Having been on a jury, my feeling was that it's not an ideal system, but, like democracy, I doubt there's a better one, and the vast majority of people took their role very seriously.

LondonMan Tue 30-Jul-13 09:06:36

It's never happened, but the possibility of having to do jury service first occurred to me at a time when I had a large mortgage. The prospect of several weeks of losing hundreds of pounds per day of self-employed earnings and my mortgage going unpaid didn't seem particularly reasonable to me. In fact I was in negative equity and I assumed not paying the mortgage would have meant repossession and bankruptcy.

Ixia Tue 30-Jul-13 07:43:59

I was all for trial by jury, until I had to sit on a jury. Two of the jurors were rabidly anti-men and wanted to convict the defendent of a greater charge because he had admitted raising his voice to a woman. Another guy made comments about the child in the case, she was 15 but 'a right tart' in his words.
The thought of being tried by people like that chills me to the bone.

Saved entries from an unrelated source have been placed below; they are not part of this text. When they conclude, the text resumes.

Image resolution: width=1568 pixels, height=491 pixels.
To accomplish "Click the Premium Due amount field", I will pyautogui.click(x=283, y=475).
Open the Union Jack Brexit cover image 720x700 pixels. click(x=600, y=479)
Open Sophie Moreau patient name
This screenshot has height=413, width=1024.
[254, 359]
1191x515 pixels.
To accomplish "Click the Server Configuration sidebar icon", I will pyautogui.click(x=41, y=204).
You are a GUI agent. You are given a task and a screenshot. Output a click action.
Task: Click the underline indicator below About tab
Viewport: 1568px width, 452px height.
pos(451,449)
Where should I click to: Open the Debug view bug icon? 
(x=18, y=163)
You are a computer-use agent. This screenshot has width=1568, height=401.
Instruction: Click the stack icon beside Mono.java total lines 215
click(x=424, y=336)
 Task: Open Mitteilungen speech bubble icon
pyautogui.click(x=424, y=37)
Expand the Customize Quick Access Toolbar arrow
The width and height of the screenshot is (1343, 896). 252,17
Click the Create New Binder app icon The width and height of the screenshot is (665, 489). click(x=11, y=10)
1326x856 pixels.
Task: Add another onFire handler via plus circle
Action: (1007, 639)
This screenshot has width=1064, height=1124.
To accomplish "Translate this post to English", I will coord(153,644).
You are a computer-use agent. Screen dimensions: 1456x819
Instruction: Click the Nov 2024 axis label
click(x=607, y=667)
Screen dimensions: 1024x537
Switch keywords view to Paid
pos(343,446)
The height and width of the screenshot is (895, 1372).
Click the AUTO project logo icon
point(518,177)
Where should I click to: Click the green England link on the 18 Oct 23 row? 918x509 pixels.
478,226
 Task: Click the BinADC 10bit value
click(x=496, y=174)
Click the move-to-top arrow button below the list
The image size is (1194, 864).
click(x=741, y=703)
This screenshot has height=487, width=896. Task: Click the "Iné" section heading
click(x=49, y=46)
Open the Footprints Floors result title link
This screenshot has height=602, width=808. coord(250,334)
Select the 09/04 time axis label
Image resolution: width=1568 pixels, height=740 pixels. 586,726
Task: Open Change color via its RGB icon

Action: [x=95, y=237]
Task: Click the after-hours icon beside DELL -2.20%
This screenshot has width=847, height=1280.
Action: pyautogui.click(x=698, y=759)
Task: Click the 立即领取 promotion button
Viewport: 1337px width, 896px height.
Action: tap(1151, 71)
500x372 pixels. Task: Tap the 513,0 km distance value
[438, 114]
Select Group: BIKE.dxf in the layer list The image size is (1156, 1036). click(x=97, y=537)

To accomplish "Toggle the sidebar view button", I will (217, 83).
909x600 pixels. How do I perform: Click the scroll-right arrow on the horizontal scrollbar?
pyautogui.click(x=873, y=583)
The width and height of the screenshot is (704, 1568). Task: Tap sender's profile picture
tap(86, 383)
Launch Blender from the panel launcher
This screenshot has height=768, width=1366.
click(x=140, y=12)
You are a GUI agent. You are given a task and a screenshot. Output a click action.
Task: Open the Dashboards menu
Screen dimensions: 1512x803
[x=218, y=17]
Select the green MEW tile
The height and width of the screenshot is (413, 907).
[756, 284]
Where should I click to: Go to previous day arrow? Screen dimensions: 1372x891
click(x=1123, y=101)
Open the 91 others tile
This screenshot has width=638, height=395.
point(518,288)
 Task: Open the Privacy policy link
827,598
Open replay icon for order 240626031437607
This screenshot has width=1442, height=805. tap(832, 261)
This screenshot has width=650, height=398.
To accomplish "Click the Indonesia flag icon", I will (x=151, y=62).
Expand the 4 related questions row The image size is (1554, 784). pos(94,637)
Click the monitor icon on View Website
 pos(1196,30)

The other terrifying thing was that people involved with the case shouted and heckled us when we left the building, they saw the cars we drove and I guess could probably find out where we lived.

It wasn't interesting or exciting, just downright bloody grim.

Mumoftwoyoungkids Tue 30-Jul-13 05:52:28

Prettybird

That's interesting that doctors are exempt in Scotland. They aren't in England. My best friend is a doctor and has done it. She had to excuse herself from the first case she was given as she worked in A&E at the time and had treated the accused in a way that would prejudice her. (The example she gave when telling me about it- although this isn' true - is that she had treated him for cuts from glass and the case was about a burglary through smashing a window.)

Exempting doctors would reduce the pool quite a bit I would have thought......

exempt

I live in Scotland, I was exempted as I was a Reporter on a local newspaper, so regularly covered the court and explained that I would not be impartial if I recognised the accused and their previous form.

However, I would not be exemt from High Court cases, less chance if being local you see.

MidniteScribbler Tue 30-Jul-13 03:10:49

I got called up recently, but unfortunately can't do it this time around. People like to complain about having to do their civic duty, but are quite happy to put their hand out and take, or to use services and facilities provided for public use. I would like to see civics classes in schools as a part of the curriculum.

Remotecontrolduck Tue 30-Jul-13 02:56:19

YABVVU.

People need to grow up and take some responsibility. 'Don't want to be there'?! Move somewhere else then, if you live in the UK you have a duty to do.

I can't believe some people.

RiceBurner Tue 30-Jul-13 00:21:05

YABVU

thebody Tue 30-Jul-13 00:00:13

I served at 18 and everyone there took it seriously,

don't get the description of some here.

it's a duty and a price well worth paying.

I don't want 'professional juries' thank you, there are enough bloody daft judges. trust the public.

ComposHat Belgium Mon 29-Jul-13 23:53:07

it isn't exciting at all (not on my case anyway) it was held in the sheriffs court and was a bunch of teenage boys who got into a ruck.

The defendant was found 'not proven' as the copper misrecorded a description in his notebook and there was some confusion about who saw what. In popular lore a verdict of not proven is thought to imply 'not guilty and don't fo it again.'

SeeJaneWin Mon 29-Jul-13 23:49:06

Unfortunately, a lot of people a) do not take serious things seriously, b) do not understand full implications of the internet, c) are prone to overshare.

They are victims of the age. And far from the last.